To the constitutional trend,
already adverted to, of submitting Members of Parliament to the ordinary courts
and the ordinary laws of the land for purposes of adjudgment of alleged
criminal misconduct, should be added another, equally powerful, constitutional
principle that was reinforced by the unhappy experiences of the European
countries in the between-the-two-World-Wars era: That is the obligation of
political self-restraint of Parliamentary majorities in regard to minority
parties represented in their chambers.
While the British Parliament, under
occasional provocation, displayed an admirable political balance and
self-restraint in regard to its Irish Members in the late 19th and early 20th
centuries, Constitutional European legislatures, under similar stresses, often
did not. The "unholy alliance" of centre-right and extreme right
parties in the Reichstag in early 1933, in the vote expelling the extreme left
deputies, and thereby providing the constitutionally necessary two-thirds
majority in the legislature for the then government to adopt the so-called Enabling
Act abolishing the Weimar Republic for all practical purposes, is simply the
pathological example of the problems of allowing political judgements to be
made by Parliamentary majorities on what should, at base, be technical legal
issues to be resolved by ordinary legal processes before professional legal
tribunals.
My conclusion would be that
Parliament should act, and only act, upon a decision by the ordinary civil
tribunals of the land, rendered on an ordinary criminal process, in cases of
alleged criminal misfeasance by its Members.

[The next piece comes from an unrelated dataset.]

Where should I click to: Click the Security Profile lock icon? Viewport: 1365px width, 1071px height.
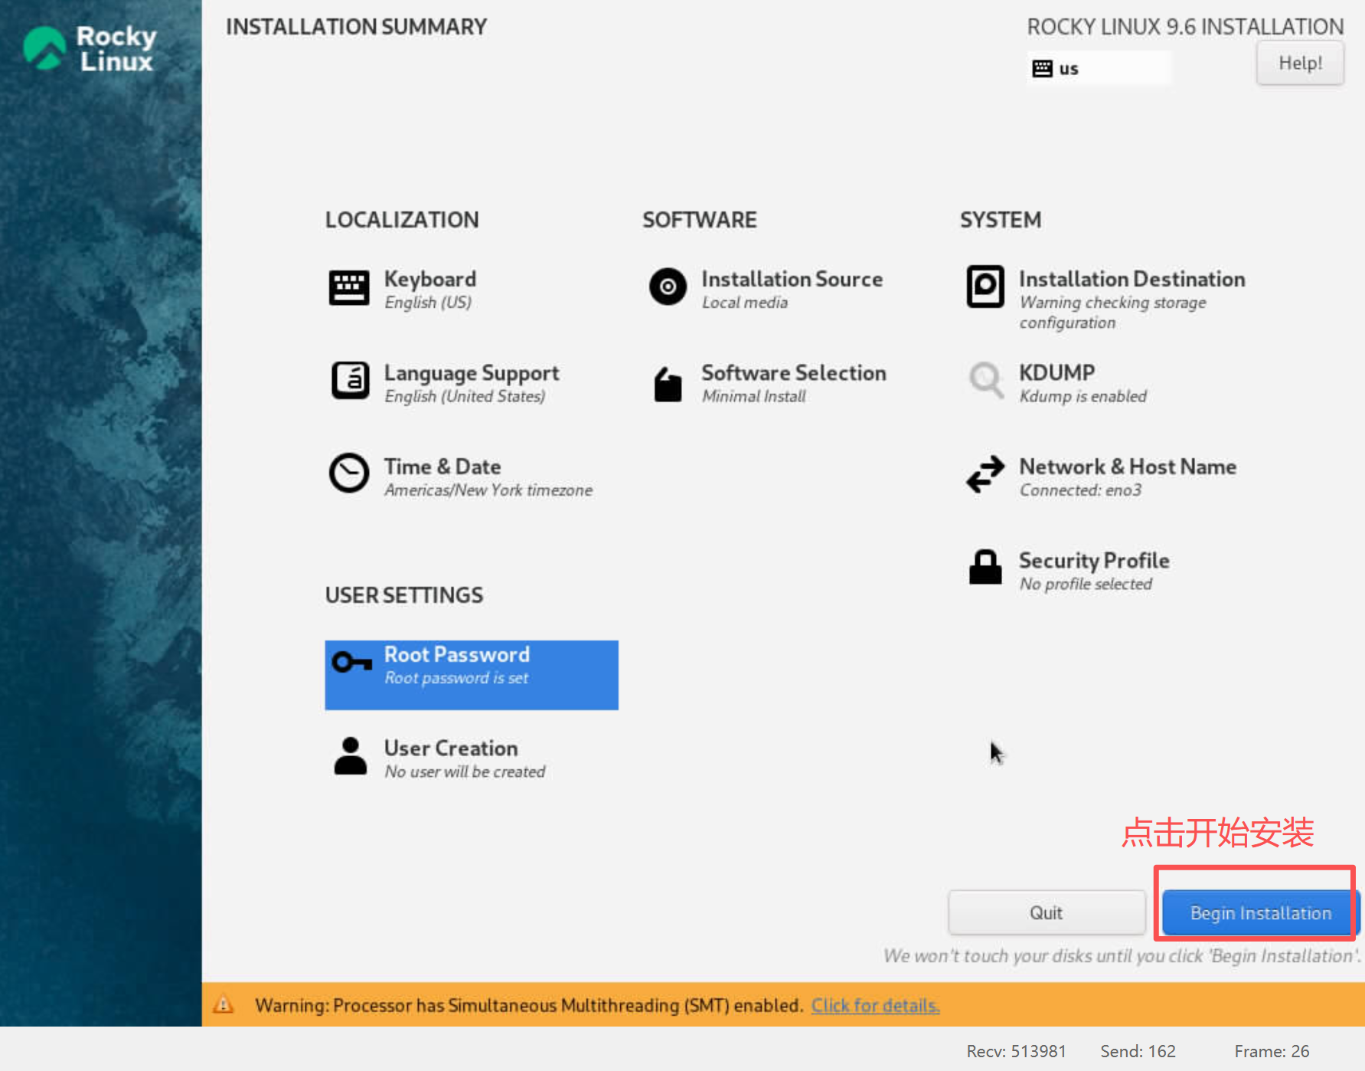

In the instant case, my understanding
is that, in respect to facts occurring wholly outside the precincts of
Parliament, intervention of the ordinary civil authorities was initiated and
the ordinary civil processes exhausted, without, however, any verdict of
criminality or criminal misconduct being returned. On the constitutional
principles outlined, that would effectively dispose of the matter in legal
terms. It is unnecessary, on this basis, to go on to consider the ancillary
legal principle of double jeopardy, which is central to the Common Law legal
systems and also explicit in various Common Law-derived constitutional systems,
and which would otherwise come up for consideration if the House of Commons or
its Committees were to purport to re-try the same essential fact-situation already
examined and disposed of before the ordinary courts of the land.
Notes
1. See Edward McWhinney
"Congress and the Presidency and the Impeachment Power," Indiana
Law Review, Volume 7 (no. 5), 1974, pp. 833-851, "The English and the
American Impeachment Powers and the Constitutional Separation of Powers", Jahrbuch
des öffentlichen Rechts der Gegenwart, New Series,Volume 24, 1975, pp.
577-595. And see also "A Canadian’s View of the Presidency ", Wall
Street Journal, January 28, 1974.
2. See Edward McWhinney,
"Forfeiture of Office on Conviction of an Infamous Crime," Canadian
Parliamentary Review, Volume 12, Spring 1989.